Scenario:
- I have two separate vCenter Servers.
- Each has a vSAN cluster.
- Each cluster is connected to additional separate storage.
- Each cluster is on a different IP range, different naming convention and different domain.
- Hosts in each cluster are identical in spec, reside in the same rack and are physically connected to the same e/w & n/w switches.
- vCenter & ESXi hosts are on 6.0u3 with latest patches with embedded PSC.
Goal:
- Create one cluster with all hosts & one vSAN datastore, one vDS.
- Decommission one vCenter server.
- Decommission one of the external storage devices.
Steps:
- Export the vDS config on vCenter B and import to vCenter A.

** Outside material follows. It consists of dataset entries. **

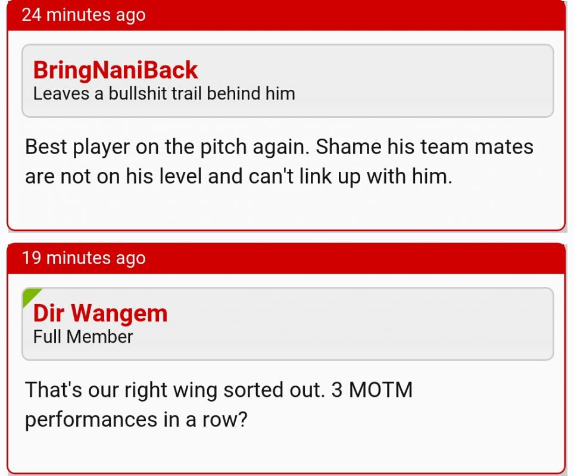
Task: Click the "can't link up with him" text
Action: (x=354, y=177)
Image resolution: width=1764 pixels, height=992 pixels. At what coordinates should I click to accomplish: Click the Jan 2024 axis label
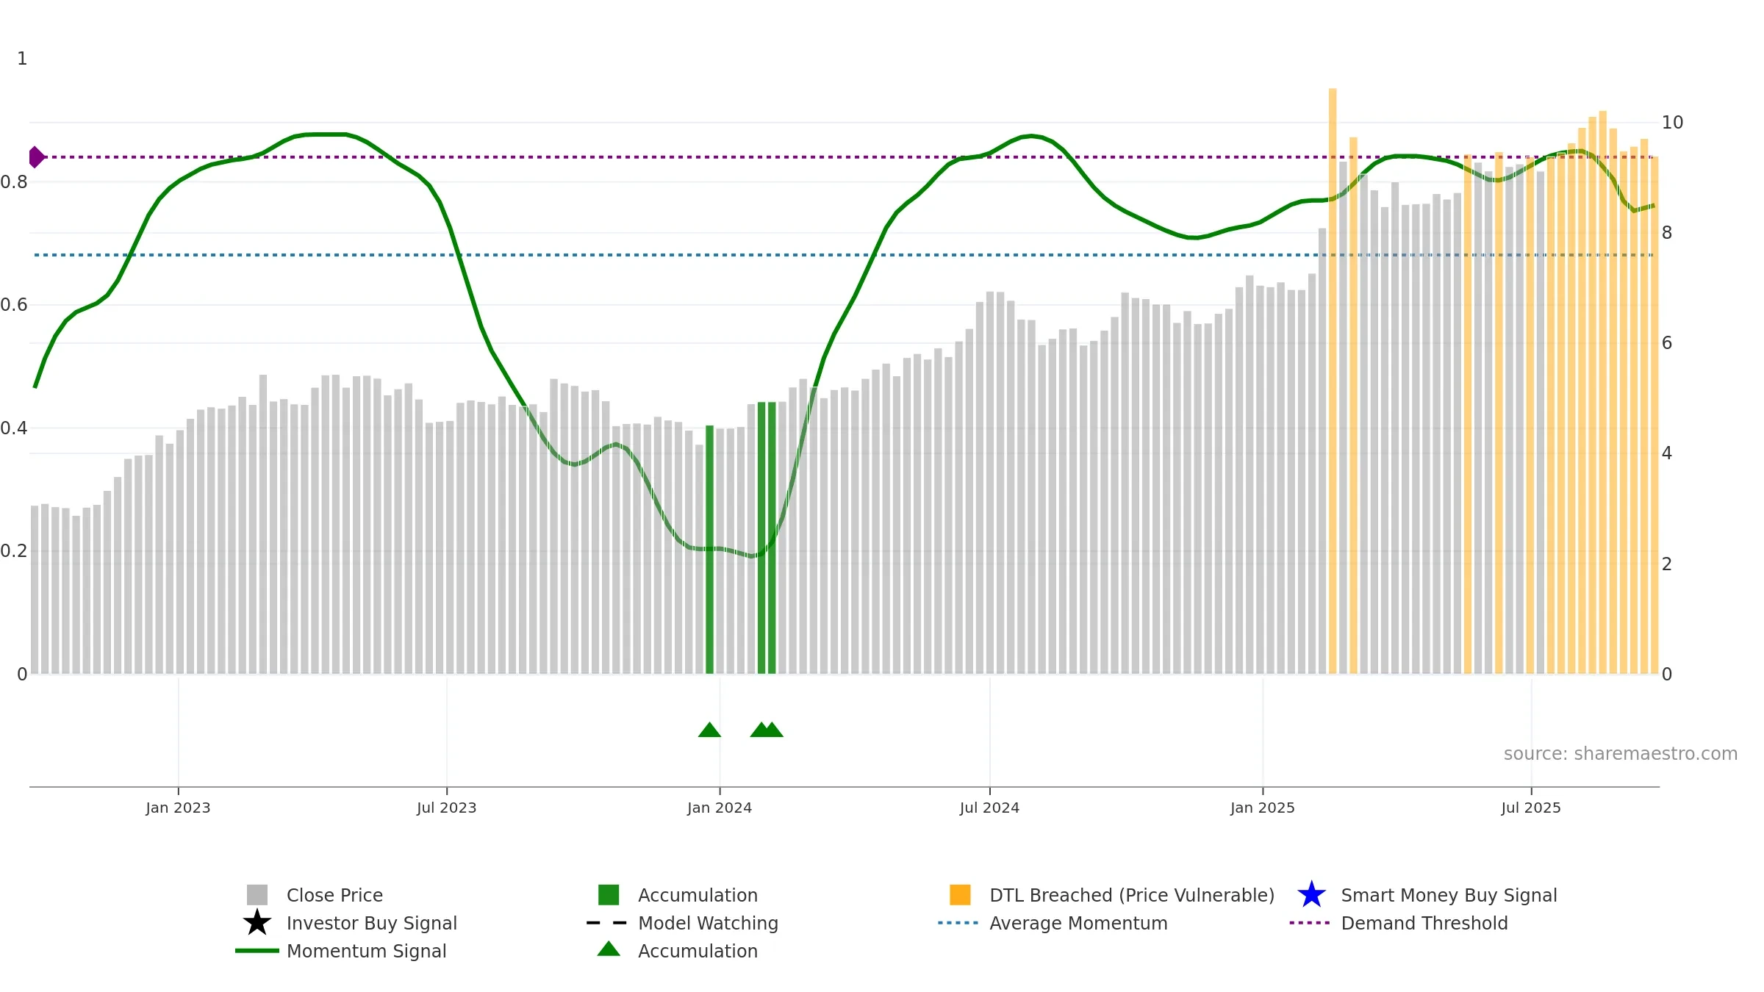(x=720, y=808)
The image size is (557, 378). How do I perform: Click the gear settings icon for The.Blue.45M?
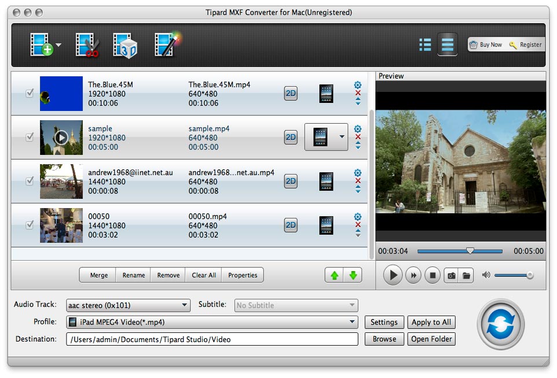click(357, 85)
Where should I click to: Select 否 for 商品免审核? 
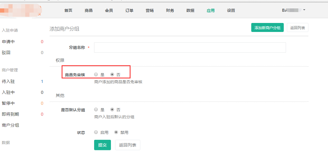[x=112, y=75]
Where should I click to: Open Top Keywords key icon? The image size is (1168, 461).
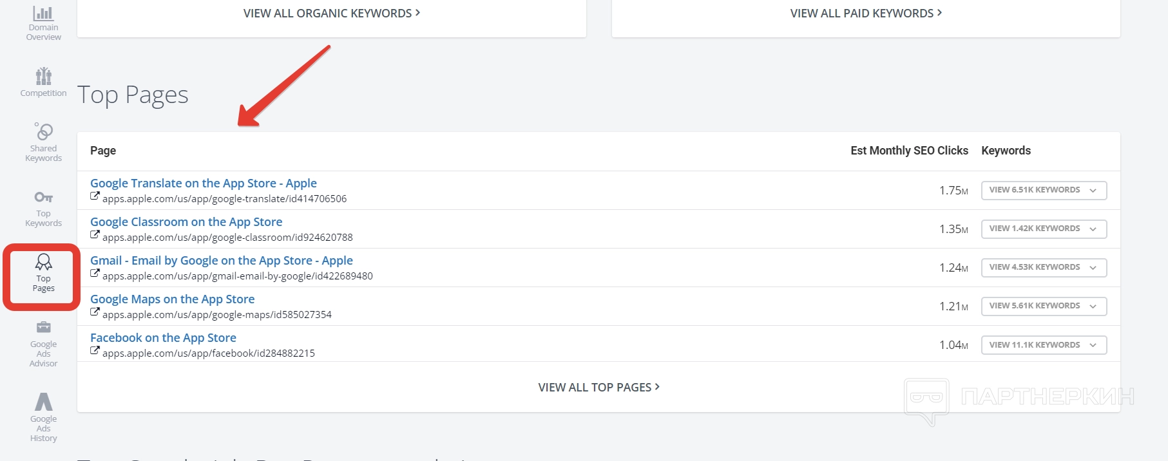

- Decommission vSAN cluster on cluster B.
- Move hosts from vCenter B, cluster B to vCenter A, temporary cluster.
- Re-ip & rename hosts to match hosts in cluster A.
- Add hosts into vSAN cluster A.
- Merging Distributed Virtual Switch.
2. Decommission vSAN cluster on cluster B.
An issue I noticed was one cluster (the primary) had 4 disks in each disk group but the secondary (that was being moved) only had 3 disks in the disk group, but had 4 physical disks in the host, when looking at the host from the VSAN Disk Management view I could see that 4th disk as ineligible.
I found no reason for this. I checked to confirm the hypervisor wasn’t running on an SSD of the same size, thankfully not, I was able to add the disk as a datastore to each host (formatting it as VMFS as had no choice) and then saw the 3 of 4 disks in use.
Next Step (or so I thought) was to turn off VSAN,
So Lesson one, don’t turn off VSAN first, if you do you cannot manage the disk groups at all, I though it would then allow me to delete them now, therefore I had to configure VSAN again (and it picked up the 4th disk this time per group automatically :-).
Note, when I disabled and renabled vSAN all files were still there (files I don’t care about but none the less they are still there (for info).
So Lets do it right.
First turn off the VSAN Health check.
Delete the disk groups individually from each host by selecting the Disk Group and the “Remove the disk group” icon. (note I had nothing of use on the VSAN datastore). This is a live environment and not a lab, just to note.
I chose no data migration as nothing needed from VSAN cluster.
Disk group will disappear once completed.
Once all disk groups are deleted from their hosts you will see 0 of x disks in use.
This notification also appeared on the cluster.
Next Turn off/Disable VSAN
Enable HA.
When I was completed I still had the message below, which is pretty strange seeing as VSAN is disabled. The only option I have is to go to disk management yet that is not accessible due to VSAN being disabled.
To clear these alerts I had to connect to each host via ssh and run the esxcli vsan cluster leave command.
Run esxcli vsan cluster get to get confirmation that hosts are are not part of VSAN cluster.